HOW TO COMPLETE THIS TASK
In the data below, find the line that contains "Instruction: Click the STAT column header" and the line that contains "Task: Open the YouTube apps grid". Copy both, plus every line between them, exactly.

========================================

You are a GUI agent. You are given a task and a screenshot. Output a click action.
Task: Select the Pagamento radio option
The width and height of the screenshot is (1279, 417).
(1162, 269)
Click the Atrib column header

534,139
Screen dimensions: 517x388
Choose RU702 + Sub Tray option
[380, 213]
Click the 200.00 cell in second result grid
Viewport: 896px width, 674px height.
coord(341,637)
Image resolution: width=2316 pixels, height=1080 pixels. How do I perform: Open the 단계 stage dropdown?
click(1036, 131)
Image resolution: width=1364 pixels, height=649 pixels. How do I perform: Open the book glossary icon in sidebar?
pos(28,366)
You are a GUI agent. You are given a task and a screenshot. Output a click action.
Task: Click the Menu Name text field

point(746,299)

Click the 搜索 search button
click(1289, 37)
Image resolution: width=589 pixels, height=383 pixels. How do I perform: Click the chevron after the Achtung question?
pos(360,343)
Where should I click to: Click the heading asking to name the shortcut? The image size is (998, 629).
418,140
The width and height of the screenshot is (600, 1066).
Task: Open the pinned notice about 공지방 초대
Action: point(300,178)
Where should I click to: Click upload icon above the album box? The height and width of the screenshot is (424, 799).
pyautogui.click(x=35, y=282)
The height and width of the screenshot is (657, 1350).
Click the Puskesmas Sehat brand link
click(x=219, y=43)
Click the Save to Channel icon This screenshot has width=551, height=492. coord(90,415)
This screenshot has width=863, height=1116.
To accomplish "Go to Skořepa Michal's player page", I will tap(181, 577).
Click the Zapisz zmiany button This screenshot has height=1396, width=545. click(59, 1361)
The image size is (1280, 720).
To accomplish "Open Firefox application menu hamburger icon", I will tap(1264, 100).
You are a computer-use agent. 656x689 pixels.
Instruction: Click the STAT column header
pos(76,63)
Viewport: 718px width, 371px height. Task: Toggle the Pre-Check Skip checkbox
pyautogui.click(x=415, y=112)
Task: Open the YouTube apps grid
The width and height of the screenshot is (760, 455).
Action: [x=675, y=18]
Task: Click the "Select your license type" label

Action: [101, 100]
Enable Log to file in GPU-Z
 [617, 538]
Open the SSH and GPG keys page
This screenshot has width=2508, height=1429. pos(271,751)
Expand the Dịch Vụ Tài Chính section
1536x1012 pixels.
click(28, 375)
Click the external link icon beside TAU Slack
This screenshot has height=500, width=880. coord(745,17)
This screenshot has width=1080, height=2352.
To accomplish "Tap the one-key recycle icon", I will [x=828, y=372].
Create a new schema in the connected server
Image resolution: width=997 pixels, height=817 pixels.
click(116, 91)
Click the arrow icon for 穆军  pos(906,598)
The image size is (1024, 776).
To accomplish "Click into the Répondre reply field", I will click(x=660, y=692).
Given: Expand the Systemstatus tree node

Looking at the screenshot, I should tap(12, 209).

========================================

RESPONSE FOR THIS EXERCISE
Instruction: Click the STAT column header
pos(76,63)
Viewport: 718px width, 371px height. Task: Toggle the Pre-Check Skip checkbox
pyautogui.click(x=415, y=112)
Task: Open the YouTube apps grid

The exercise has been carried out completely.